Extract to read ▸
^^^^^^^^^^^^^^^^
Details of Nelson’s early romance with dancer Catherine Littlefield
Below is a fascinating article that provides insight into one of Nelson’s early romances. Who exactly was Catherine Littlefield?
Well, as the photo above shows, she was a Gwyneth Paltrow-esque blonde beauty who had a dance troupe in Philadelphia. Her ballet studio provided the dancers for the Philadelphia Civic Opera productions when Nelson sang with them in the later 1920s. If her name sounds familiar it’s because her parents, James and Caroline Littlefield, earlier ran the dance studio from around the turn of the century. [I am not certain and will research more but am assuming that in the later 1920s Catherine took over the dance studio from her parents or at the very least, had her own ballet group.]
Fun fact: Little Elsie and Blossom MacDonald were students at the Littlefield Dance Studio for several years. And – on February 19, 1909, their 5-year-old sister Jeanette joined them in a Littlefield dance production entitled “Charity” at the Philadelphia Academy of Music. The Littlefields had staged this juvenile “opera” as a fundraiser for crippled children at Philadelphia’s Samaritan Hospital. Foreshadowing the future, both Elsie and Blossom were relegated to the chorus line while tiny diva Jeanette – aged 5 – hogged the limelight in her professional debut. She sang 3 solos, “A Real Scotch Song by a Real Scotch Lassie,” “The Plight of Old Mother Hubbard” and “Maybe It’s a Bear.” (Those readers who have seen Jeanette’s “This is Your Life” segment will recall Elsie mentioning “Maybe It’s a Bear” and Jeanette talk-singing a line from that number.)
The first mentions we have of Nelson Eddy working with the Littlefield dance troupe are excerpted from Nelson Eddy: The Opera Years:
June 3, 1925: The Philadelphia Music League produced the second act of Aida. Nelson sang Amonasro for an audience of 35,000 people. At the end of concert, John Philip Sousa mounted the stage and led a number of bands win “The Stars and Stripes Forever.” Evening Bulletin: “ The excerpt from the Verdi opera was on an extensive and elaborate scale, and while there is little solo work in this scene, such as there is was admirably done by the all-Philadelphia cast, including Bianca Saroya, prima donna of the San Carlo Opera Company (formerly Miss Alma Weisshaar) as Aida; Marie Stone Langston, as Amneris; Royal P. MacLellan, as Radames, Nelson Eddy, as Amonasro… the elaborate ballet in this scene being arranged and directed by Caroline Littlefield.”
^^^^^^^^^^^^^^^^
What to work on ▸
1. The Evening Bulletin review quoted in the article on Nelson Eddy and Catherine Littlefield names the singers in the 1925 Aida cast. List each singer and the role given for that singer.
2. Carry on the article on Nelson Eddy and Catherine Littlefield from the point where it stops.
The rows that come next are separate material and are not part of the article on Nelson Eddy and Catherine Littlefield.

Exercise data ▸
^^^^^^^^^^^^^^^^
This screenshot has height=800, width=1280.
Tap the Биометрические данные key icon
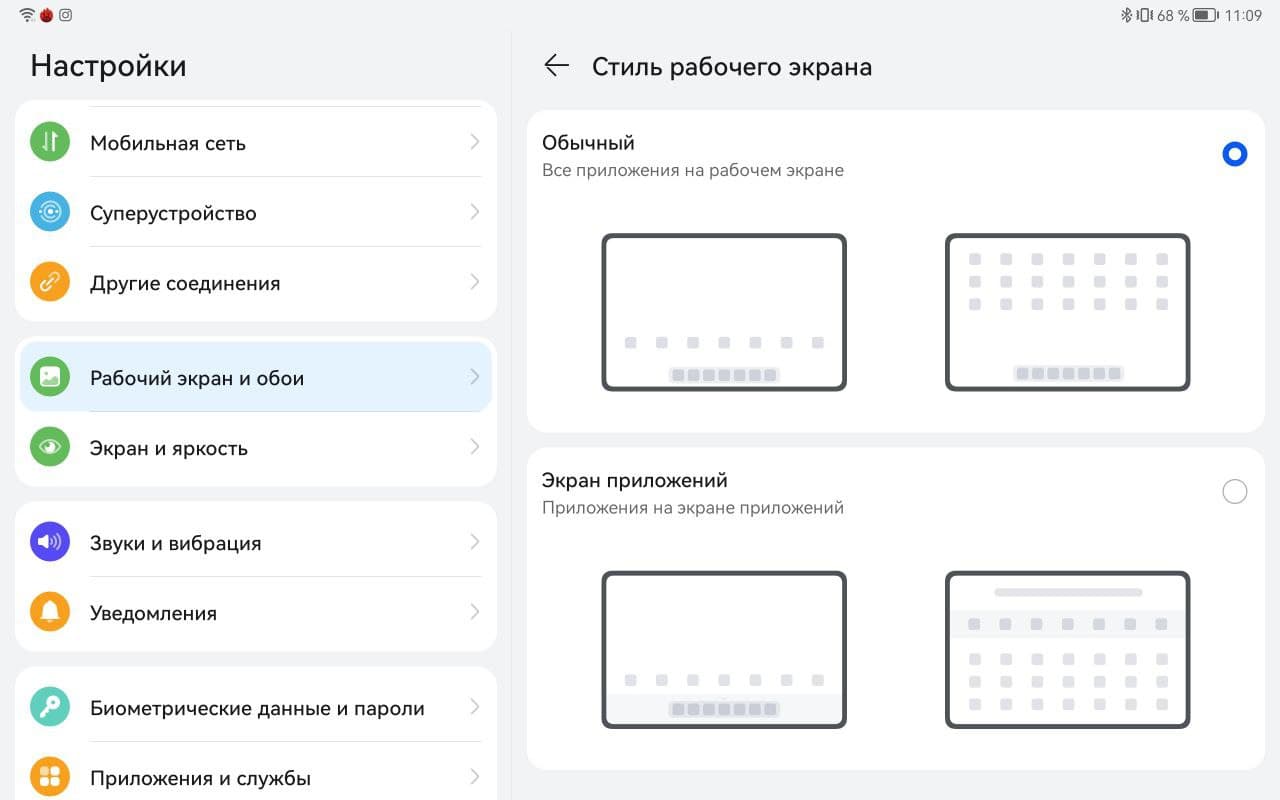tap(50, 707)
^^^^^^^^^^^^^^^^
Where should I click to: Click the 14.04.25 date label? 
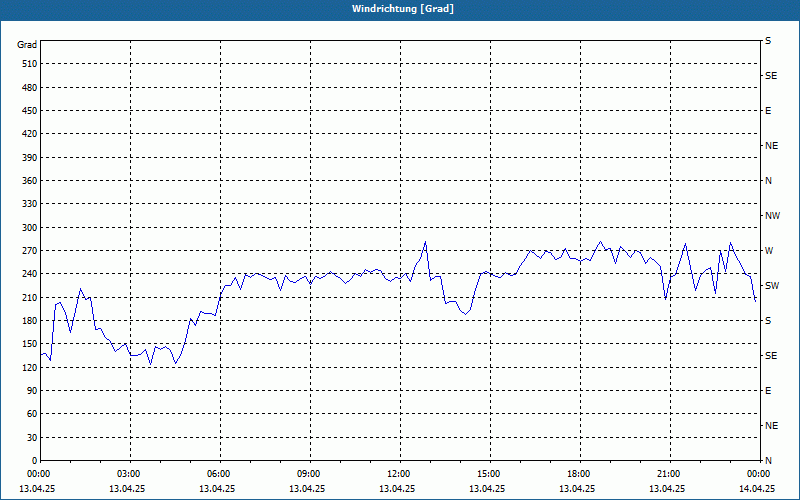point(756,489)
^^^^^^^^^^^^^^^^
Set of answers ▸
1.
- Bianca Saroya (formerly Miss Alma Weisshaar): Aida
- Marie Stone Langston: Amneris
- Royal P. MacLellan: Radames
- Nelson Eddy: Amonasro

2.
November 5, 1925: The Philadelphia Civic Opera season opened with Aida, at the Met. The stars were Bianca Saroya, Thomas Muir, and Nelson. Public Ledger, November 6, 1925: “The Civic Opera Company of Philadelphia opened its third season at the Metropolitan Opera House last evening with a generally excellent performance of Aida. The house was filled almost to the doors and the enthusiasm of the immense audience increased as the opera progressed, reaching its first climax at the close of the second act, the scene before the gates of Thebes. This was beautifully staged, an exceptionally large and well-trained ballet directed by Caroline Littlefield adding much to the vivid picture..”
And from a June 1927 clipping: “The Fifth Annual Spring Music Festival will be presented by the Philadelphia Music League in the Arena, June 4-7, the biggest municipal music event of the year. Over 1000 trained choristers (sic) will take part. Nelson Eddy will be soloist. Caroline Littlefield will feature her Littlefield Ballet.”It was further explained that Littlefield had trained 300 dancer…”
May 26, 1929: “Nelson Eddy will be heard this week at the Stanley Theater as a special stage artist. Nelson sings ‘Toreador Song,’ Helen Jepson, Micaela’s aria, and the Littlefield Ballet will appear. [Note: Soprano Ethel Righter Wilson was mentioned in the reviews of Nelson’s only “vaudeville act” rather than Helen Jepson.] Nelson sang prior to the screening of the movie A Man’s Man starring William Haines and Josephine Dunn.
Below is the article that details more about Nelson’s relationship with Catherine Littlefield. Note there are a couple of inaccuracies, ie, Jeanette MacDonald died in 1965 not 1964, her pregnancies documented in Sweethearts ended in miscarriage not abortion…but Steve Cohen’s personal remembrances and Nelson quotes are fascinating.
Nelson Eddy, the serious opera singer by Steve Cohen
Nelson Eddy is remembered as one of the motion picture box office stars of the 1930s. He became famous singing romantic duets with Jeanette MacDonald in sentimental operetta stories and they were known as “the Singing Sweethearts.”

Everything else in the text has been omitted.